Fantasy football is a subterfuge, a way for Paul to spend time with his new friends and simultaneously put off the rate at which they realize how boring he is. They work in the same office, but three out of four of them report to Paul, so it’s not like they include him or know him in any capacity other than that guy who sends too many emails and micro-manages, the miser who should order them catered lunches more often.
Or they haven’t included him until now. Now, he’s being initiated. Now, he can become one of the guys.
Paul sighs again, wants to believe this, and yet it sounds so far-fetched. It’s impossible to give himself the benefit of the doubt. Too much self-loathing: It takes every cell in
his body to be average.
Paul slakes for a clean slate, no dependent, no ex. Don’t get him wrong, he loves his son, but ever since Jake entered their lives all those years ago the enjoyment got ground up, splintered—Paul too busy being a parent and a husband and an employee to focus any time on himself, his needs, his wants. Back then, he never made it to the bottom of a daily to-do list, which only made tomorrow’s longer and the next one stretch until he couldn’t even see the god-damn end of it, and weeks and months and years vanished until he looked up at that beleaguered, middle-aged stranger in the mirror and thought, Now who the hell are you?
Football, fantasy football, he knows this is dumb and yet it matters.
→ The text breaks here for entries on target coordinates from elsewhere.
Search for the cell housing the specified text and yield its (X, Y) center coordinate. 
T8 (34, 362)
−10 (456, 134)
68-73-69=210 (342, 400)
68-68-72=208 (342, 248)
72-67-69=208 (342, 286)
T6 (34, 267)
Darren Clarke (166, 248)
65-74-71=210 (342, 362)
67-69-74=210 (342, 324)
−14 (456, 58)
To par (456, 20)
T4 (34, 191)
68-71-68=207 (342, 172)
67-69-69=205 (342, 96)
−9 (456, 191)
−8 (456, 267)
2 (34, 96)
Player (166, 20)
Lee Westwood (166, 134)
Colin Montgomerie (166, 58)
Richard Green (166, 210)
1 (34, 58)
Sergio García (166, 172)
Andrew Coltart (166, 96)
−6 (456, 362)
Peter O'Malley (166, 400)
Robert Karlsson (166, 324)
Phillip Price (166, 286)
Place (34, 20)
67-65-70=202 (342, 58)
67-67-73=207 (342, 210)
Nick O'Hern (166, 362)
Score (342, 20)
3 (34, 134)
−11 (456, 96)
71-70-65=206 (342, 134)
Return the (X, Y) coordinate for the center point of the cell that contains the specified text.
It has to matter. It matters because of what it represents. Of what it can mean moving forward. It matters because it will give Paul something to do.
That’s what makes all this so tragic: Even Paul doesn’t buy his story, his yarn of a life wasted providing for his family. It sounds great, don’t get him wrong, but isn’t that giving him too much credit?
Of course, there was time.
Time for Paul to spend on himself.
Time for him to pursue these mysterious interests—mysterious because even he doesn’t know what they are.
Sure, the first couple years of being a parent are a fugue state, tunnel vision, a staggering lurch forward with blinkers blocking your periphery, but once Jake started school, there was time for Paul to dote on himself. Problem is, he didn’t know what to do with his free time. So he spent it working. He spent it puttering on their house. He spent it with Jake. He spent it with his ex, when she wasn’t yet his ex.